American Academy of Sleep Medicine 2012

  • Primary CSAS

    • Use positive airway pressure therapy.

    • Limited evidence to support the use of acetazolamide for CSAS.

    • Consider zolpidem or triazolam if patients are not at high risk for respiratory depression.

  • CSAS related to CHF

    • Nocturnal oxygen therapy.

    • CPAP therapy targeted to normalize the apnea-hypopnea index.

  • CSAS related to ESRD

    • Options for therapy include CPAP, nocturnal oxygen, and bicarbonate buffer use during dialysis.




  • – Adults.


AASM 2017, 2019

  • Diagnosis

    • Test for OSA in conjunction with a comprehensive sleep evaluation.

    • Diagnose OSA when apnea-hypopnea index (AHI) is ≥5 events/h. Severe OSA is AHI ≥ 30 events/h.

    • Use a polysomnogram or home sleep apnea testing with a technically adequate device to diagnose OSA in uncomplicated adult patients presenting with signs and symptoms that indicate an increased risk of moderate-to-severe OSA.

    • Use a polysomnogram, rather than home sleep apnea testing, to diagnose OSA in patients with significant cardiorespiratory disease, potential respiratory muscle weakness due to neuromuscular condition, awake hypoventilation or suspicion of sleep-related hypoventilation, chronic opioid medication use, and history of stroke or severe insomnia.

    • If a single home sleep apnea testing is negative, inconclusive, or technically inadequate, a polysomnogram be performed for the diagnosis or exclusion of OSA.

  • Treatment with Positive Airway Pressure (PAP)

    • Treat OSA with PAP, either Continuous PAP (CPAP) or auto-adjusting PAP (APAP).

    • Choose CPAP and APAP rather than Bi-level PAP (BPAP) because BPAP is more costly and does not prevent obstructive breathing events at low expiratory pressure levels. Patients with a PAP requirement over 20 cm H2O will require BPAP because of the limitation of settings on CPAP.

    • Alternatives to PAP include weight loss, positional therapy, oral appliance therapy, surgical management of anatomical nasal obstruction, or maxillomandibular advancement.

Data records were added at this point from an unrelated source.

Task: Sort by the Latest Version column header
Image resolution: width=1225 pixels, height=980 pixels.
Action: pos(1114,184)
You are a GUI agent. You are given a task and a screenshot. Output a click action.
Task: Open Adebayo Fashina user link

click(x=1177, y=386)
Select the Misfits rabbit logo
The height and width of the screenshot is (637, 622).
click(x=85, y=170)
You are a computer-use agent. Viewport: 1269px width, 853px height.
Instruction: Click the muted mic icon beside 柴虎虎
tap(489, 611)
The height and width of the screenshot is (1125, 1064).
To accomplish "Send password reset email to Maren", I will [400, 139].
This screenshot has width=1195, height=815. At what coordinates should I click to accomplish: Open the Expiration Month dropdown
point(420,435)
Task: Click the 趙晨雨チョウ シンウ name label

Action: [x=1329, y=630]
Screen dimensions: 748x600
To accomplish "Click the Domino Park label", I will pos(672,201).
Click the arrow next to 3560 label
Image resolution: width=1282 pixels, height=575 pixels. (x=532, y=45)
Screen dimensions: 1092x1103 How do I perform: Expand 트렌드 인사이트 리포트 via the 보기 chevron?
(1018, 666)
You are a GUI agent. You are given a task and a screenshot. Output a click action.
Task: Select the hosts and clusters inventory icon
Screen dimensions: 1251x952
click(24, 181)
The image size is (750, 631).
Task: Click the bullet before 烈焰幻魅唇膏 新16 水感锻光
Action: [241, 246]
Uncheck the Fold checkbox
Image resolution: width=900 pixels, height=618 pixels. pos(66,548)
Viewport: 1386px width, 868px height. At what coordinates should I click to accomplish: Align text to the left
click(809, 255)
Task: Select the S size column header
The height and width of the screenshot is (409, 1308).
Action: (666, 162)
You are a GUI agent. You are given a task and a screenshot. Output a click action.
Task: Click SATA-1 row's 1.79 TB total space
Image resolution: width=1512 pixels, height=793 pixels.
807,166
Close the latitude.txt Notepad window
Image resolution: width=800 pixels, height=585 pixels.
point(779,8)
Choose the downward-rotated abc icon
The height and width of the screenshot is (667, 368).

    • To improve adherence, choose nasal or intranasal mask interface rather than oronasal or oral, use heated humidification (reduces sleepiness, dry mouth/throat/nose, nasal congestion, hoarseness, headache, epistaxis), and offer educational, behavioral, and other troubleshooting interventions particularly in the setting of PTSD/anxiety.


  1. Excessive daytime sleepiness: PAP, when compared to no treatment, shows significant improvement in sleepiness.

  2. Impaired sleep: mixed data that PAP will alleviate this symptom.

  3. HTN: BP reduction is clinically significant on PAP therapy, but patients without sleep symptoms may benefit enough from standard anti-HTN treatment to not need PAP if PAP is burdensome to their sleep cycle.

  4. CV events/mortality: insufficient evidence to recommend PAP as a means to reduce CV events or CV mortality.